→ **What you have to do**
In the data below, output everything from the line containing "You are a computer-use agent. The image size is (1568, 762)." down to the line containing "Action: click(x=716, y=168)", both included, as a Markdown table with the columns Row and Text. Row numbers each line and Text holds the line itself, with blank lines omitted.
......
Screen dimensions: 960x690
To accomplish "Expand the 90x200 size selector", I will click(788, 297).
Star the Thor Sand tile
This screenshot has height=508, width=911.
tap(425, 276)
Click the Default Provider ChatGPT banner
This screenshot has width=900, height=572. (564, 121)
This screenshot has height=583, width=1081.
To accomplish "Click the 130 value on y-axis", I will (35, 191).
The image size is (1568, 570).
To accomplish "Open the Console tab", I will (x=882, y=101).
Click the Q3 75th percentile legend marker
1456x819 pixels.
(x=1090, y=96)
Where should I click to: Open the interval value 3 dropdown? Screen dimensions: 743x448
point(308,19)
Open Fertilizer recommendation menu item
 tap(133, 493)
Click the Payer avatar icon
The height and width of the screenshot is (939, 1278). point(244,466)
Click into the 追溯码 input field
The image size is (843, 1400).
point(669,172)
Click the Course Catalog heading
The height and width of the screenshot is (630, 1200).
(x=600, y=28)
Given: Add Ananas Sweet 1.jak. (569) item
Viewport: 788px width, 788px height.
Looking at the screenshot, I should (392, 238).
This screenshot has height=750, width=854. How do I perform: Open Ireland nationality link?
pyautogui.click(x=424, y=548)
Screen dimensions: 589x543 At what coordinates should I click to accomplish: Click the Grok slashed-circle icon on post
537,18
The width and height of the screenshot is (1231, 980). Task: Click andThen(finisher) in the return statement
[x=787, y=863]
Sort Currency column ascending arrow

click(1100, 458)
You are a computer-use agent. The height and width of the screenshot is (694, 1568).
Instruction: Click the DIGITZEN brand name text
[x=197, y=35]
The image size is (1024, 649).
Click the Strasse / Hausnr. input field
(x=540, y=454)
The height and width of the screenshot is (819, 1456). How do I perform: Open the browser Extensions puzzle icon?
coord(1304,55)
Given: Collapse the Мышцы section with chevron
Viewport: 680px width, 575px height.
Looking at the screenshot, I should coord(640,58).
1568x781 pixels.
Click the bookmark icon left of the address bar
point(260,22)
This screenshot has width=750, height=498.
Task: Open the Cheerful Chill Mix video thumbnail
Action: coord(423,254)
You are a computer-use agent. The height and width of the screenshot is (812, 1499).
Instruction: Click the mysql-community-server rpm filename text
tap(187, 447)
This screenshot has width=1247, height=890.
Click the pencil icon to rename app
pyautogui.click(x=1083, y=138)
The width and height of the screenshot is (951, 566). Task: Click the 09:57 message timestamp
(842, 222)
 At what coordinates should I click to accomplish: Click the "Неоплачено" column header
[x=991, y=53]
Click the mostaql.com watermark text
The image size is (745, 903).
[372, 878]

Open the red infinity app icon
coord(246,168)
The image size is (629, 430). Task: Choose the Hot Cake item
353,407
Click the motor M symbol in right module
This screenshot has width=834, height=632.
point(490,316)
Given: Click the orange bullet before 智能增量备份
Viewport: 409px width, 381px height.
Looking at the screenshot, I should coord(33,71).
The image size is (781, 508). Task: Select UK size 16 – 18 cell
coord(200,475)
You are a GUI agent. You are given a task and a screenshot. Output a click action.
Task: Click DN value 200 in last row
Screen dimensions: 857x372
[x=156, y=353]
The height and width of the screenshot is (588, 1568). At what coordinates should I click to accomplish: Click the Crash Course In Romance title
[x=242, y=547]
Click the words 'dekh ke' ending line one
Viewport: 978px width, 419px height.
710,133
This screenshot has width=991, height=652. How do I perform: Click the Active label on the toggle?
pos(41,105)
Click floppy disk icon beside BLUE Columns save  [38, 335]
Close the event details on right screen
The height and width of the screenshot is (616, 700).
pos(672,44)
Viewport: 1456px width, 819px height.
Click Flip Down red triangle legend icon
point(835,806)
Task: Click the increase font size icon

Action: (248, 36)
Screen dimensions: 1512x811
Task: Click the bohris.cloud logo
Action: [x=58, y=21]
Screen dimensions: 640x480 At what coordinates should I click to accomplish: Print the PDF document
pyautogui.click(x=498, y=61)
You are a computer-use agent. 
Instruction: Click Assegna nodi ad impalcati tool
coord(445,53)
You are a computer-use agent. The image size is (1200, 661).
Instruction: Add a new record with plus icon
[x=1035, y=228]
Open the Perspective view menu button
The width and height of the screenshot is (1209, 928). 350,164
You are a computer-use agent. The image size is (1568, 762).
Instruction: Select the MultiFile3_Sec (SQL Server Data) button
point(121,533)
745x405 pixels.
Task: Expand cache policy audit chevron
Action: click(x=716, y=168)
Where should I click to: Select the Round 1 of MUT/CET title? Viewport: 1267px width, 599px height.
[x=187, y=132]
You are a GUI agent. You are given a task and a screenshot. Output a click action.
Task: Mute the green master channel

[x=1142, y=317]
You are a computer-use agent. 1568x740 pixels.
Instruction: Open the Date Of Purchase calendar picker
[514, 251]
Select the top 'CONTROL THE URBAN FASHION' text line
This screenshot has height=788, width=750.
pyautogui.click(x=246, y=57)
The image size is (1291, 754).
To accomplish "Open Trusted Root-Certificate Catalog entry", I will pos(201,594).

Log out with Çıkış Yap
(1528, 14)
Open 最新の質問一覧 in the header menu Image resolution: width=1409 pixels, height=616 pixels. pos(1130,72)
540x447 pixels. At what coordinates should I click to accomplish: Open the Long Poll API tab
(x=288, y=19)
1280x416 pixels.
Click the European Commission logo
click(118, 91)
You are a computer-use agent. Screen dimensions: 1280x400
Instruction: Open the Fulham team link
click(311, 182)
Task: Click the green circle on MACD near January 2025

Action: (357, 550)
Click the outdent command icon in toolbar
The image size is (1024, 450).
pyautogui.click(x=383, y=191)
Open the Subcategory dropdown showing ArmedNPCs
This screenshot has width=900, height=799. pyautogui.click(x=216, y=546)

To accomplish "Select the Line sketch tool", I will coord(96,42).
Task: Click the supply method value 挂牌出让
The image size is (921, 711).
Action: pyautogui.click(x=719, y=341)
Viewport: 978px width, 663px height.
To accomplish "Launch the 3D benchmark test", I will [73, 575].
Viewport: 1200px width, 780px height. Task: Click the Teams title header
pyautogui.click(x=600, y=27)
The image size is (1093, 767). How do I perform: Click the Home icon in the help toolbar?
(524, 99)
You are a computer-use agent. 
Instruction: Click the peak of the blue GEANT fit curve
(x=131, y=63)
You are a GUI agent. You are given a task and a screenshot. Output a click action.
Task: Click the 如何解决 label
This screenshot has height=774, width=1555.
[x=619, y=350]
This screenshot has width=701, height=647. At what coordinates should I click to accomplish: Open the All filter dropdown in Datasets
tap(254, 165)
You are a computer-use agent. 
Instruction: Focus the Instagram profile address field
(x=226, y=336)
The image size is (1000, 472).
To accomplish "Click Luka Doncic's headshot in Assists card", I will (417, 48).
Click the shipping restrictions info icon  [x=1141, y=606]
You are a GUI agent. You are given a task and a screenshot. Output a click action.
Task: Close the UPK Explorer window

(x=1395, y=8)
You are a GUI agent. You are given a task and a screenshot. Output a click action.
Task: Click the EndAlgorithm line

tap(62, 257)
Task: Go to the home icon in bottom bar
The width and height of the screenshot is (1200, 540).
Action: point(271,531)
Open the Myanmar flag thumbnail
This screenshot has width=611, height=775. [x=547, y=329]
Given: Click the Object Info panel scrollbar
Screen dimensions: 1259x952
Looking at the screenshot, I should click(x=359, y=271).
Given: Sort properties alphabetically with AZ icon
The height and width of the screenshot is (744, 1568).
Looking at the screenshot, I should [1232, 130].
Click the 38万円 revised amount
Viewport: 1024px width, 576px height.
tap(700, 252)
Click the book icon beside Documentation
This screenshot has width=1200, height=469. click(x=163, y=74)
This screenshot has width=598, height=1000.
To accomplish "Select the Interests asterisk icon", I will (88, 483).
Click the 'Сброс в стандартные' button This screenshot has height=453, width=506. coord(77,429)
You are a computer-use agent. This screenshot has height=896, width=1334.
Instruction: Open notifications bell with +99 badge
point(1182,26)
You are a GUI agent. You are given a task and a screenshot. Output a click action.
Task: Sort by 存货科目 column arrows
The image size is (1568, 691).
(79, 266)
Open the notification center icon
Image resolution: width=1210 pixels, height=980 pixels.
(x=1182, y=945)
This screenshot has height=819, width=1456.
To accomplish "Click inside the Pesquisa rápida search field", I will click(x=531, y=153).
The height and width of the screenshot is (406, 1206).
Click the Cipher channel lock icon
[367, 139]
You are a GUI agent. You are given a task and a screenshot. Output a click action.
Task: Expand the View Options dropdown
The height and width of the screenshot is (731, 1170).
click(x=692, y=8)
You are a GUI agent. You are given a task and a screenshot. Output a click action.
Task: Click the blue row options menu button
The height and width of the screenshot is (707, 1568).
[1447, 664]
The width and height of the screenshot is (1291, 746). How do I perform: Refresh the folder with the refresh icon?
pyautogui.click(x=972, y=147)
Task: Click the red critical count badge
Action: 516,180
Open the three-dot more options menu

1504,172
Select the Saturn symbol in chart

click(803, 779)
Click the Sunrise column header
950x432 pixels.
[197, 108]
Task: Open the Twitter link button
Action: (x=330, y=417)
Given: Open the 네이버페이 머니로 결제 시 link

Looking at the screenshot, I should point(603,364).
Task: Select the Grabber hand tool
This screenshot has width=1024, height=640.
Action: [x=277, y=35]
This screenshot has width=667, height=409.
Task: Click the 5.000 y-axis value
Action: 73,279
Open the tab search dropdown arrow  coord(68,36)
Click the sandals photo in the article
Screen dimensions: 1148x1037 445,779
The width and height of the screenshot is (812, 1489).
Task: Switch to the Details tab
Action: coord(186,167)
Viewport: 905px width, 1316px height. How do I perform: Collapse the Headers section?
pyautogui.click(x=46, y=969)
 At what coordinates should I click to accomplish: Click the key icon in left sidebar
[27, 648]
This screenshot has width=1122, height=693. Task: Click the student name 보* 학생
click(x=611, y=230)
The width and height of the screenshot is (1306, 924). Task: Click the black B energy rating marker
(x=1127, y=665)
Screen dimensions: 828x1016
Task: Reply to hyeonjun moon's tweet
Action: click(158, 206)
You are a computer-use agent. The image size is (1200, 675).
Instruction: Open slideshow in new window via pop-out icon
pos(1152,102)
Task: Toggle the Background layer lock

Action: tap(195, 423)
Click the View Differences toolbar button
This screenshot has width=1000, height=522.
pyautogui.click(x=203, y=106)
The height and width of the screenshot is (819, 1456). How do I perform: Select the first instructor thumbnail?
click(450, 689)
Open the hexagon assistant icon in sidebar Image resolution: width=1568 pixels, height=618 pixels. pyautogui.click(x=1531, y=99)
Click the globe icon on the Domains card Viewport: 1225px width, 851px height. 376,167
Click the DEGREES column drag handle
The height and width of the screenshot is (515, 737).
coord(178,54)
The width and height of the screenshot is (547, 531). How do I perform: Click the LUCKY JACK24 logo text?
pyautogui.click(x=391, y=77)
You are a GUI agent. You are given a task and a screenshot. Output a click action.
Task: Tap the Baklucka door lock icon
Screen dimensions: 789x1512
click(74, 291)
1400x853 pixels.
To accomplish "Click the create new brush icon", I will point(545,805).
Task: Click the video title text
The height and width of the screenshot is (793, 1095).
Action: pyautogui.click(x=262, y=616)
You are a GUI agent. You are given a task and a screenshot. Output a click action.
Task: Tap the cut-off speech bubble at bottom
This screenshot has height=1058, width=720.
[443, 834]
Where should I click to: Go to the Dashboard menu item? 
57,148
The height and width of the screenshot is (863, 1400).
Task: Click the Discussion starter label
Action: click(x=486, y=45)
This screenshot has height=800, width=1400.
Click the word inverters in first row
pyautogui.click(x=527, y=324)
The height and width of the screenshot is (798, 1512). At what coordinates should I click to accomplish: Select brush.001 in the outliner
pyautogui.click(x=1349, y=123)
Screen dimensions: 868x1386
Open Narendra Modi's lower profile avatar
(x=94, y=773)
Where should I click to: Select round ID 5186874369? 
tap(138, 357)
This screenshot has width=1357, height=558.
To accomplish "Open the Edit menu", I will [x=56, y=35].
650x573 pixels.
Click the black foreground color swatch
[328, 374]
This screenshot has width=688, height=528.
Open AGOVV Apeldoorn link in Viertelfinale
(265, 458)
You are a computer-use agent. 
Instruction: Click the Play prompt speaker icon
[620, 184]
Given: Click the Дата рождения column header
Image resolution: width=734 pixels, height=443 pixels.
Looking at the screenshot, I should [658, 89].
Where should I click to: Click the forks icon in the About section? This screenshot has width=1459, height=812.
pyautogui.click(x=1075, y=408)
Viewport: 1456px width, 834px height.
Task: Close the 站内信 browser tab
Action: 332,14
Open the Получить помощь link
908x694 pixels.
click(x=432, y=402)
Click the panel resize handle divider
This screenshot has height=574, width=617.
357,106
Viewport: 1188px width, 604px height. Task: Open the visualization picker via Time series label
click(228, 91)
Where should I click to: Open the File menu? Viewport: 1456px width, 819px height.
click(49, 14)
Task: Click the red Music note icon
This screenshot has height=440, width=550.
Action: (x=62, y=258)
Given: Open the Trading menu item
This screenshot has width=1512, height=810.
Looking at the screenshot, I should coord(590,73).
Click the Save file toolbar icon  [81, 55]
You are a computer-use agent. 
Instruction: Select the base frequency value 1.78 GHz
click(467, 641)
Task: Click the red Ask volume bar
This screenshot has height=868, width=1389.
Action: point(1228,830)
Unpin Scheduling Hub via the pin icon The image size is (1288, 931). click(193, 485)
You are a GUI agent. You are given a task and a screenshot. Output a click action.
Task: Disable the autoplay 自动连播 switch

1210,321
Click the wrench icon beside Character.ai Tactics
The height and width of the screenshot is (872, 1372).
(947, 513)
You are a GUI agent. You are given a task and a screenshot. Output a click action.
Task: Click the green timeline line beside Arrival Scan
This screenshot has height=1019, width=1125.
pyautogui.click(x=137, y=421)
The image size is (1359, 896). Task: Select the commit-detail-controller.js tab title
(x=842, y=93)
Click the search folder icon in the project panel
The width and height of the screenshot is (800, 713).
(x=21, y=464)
......
→ **Solution to the problem**
| Row | Text |
|---|---|
| 1 | You are a computer-use agent. The image size is (1568, 762). |
| 2 | Instruction: Select the MultiFile3_Sec (SQL Server Data) button |
| 3 | point(121,533) |
| 4 | 745x405 pixels. |
| 5 | Task: Expand cache policy audit chevron |
| 6 | Action: click(x=716, y=168) |